Bir tatil anı düşünün: Sonunda, iki saat süren yolculuğun ardından uzun süredir planladığınız tatile çıkmayı başardınız ve seçtiğiniz tatil köyüne vardınız. Tatil köyü çok kalabalıktı, sizin gibi tatile çıkan yüzlerce kişi vardı etrafta. Resepsiyonda tanıdık yüzlerle karşılaştınız ve hepsiyle selamlaştınız. Daha fazla vakit kaybetmeden deniz kıyısına inmek için acele etmeye başladınız. Hemen üstünüzü değiştirerek kumsala indiniz. Karşınızda harika bir deniz ve kumsal duruyordu. Hava ise gerçekten insanı bunaltacak kadar sıcaktı. Ve sonunda denize girip yüzmeye başladınız. Fakat yüzerken bir ses duydunuz: "Uyan! Saat 8 oldu!"
Bir anda duyduğunuz bu sese hiçbir anlam veremezsiniz. Duyduğunuz sesle bulunduğunuz ortam arasında bağlantı kurmaya çalışırsınız, fakat ilk anda başaramazsınız. Sonunda yavaş yavaş gözlerinizi açıp uyanırsınız. Gözleriniz bulunduğunuz odaya alışıp da şuurunuz yerine geldiğinde rüya gördüğünüzü fark edersiniz. Gerçekten de çok şaşırırsınız. "Herşey o kadar gerçekti ki, saatlerce yolculuk yaptım, masmavi denizi gördüm, çevremde bir sürü tanıdık insanla karşılaştım, hatta şu an kış olmasına rağmen o müthiş sıcağı bile hissettim" diye tüm samimiyetinizle şaşkınlığınızı ifade edersiniz.
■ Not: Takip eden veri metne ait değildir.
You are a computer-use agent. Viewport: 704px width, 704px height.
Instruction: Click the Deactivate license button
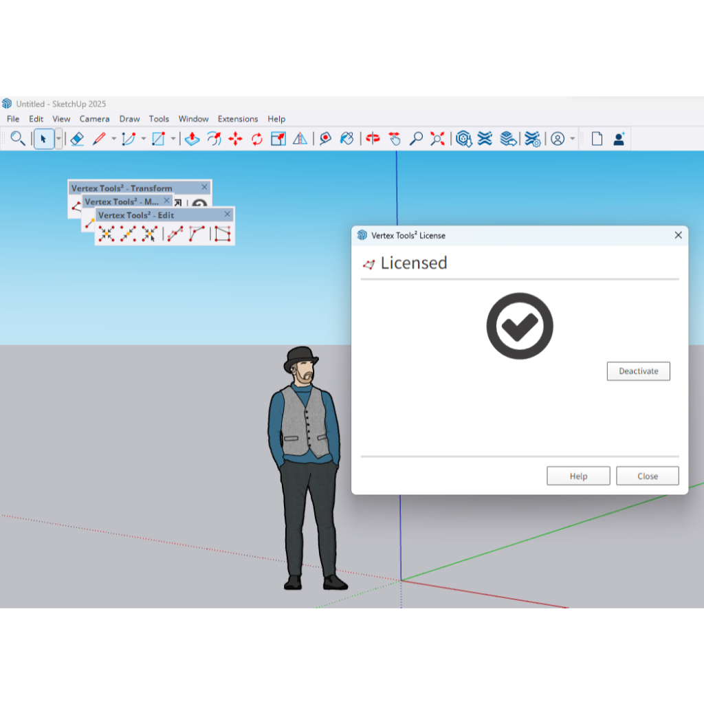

Rüyanızda çok uzun bir vaktin geçmiş olduğunu sanmanıza rağmen tüm rüya yalnızca birkaç saniye sürmüştür. Ne kadar aksini ispat etmek isteseniz de bunun yalnızca birkaç saniyelik bir rüya olduğunu kabul etmek durumunda kalırsınız.
İşte çok kısa süren dünya hayatını tüketip de ahirete giden inkarcıların şaşkınlığı da aynı bu şekilde olacaktır. Çok uzun süreceğini zannettikleri dünya hayatı onları aldatmıştır. Öyle ki kimi bin yıl, kimi bin yıldan da fazla hayatlarını sürdürebilecekleri gibi bir hisse kapılmışlardır. Oysa ölümlerinin ardından diriltildiklerinde, dünyada aslında çok az bir süre kaldıklarını anlayacaklardır. Bu durum Kuran'da şöyle anlatılır:
Dedi ki: " Yıl sayısı olarak yeryüzünde ne kadar kaldınız? "
Dedi ki: " Bir gün ya da bir günün birazı kadar kaldık, sayanlara sor."
Dedi ki: " Yalnızca az (bir zaman) kaldınız, gerçekten bir bilseydiniz" (Müminun Suresi, 112-114)
10 yıl yaşamış bir insan da 100 yıl yaşamış bir insan da yukarıdaki ayetlerde ifade edildiği gibi dünyada en fazla bir gün kadar ömür sürdüğünü eninde sonunda fark edecektir. Tıpkı rüyadan uyanan ve çok uzun bir tatil geçirdiğini zannederken yalnızca birkaç saniyenin geçtiğini farkeden insan gibi... Hatta yaşadığı ömür ona öyle kısa gelecektir ki, aşağıdaki ayette bildirildiği gibi büyük hırslarla geçirdiği ve yıllarca süren hayatının yalnızca bir saat içine sığdığına yemin dahi edecektir:
Kıyamet saatinin kopacağı gün, suçlu-günahkarlar, tek bir saatin dışında (dünya hayatı) yaşamadıklarına and içerler. İşte onlar böyle çevriliyorlardı. (Rum Suresi, 55)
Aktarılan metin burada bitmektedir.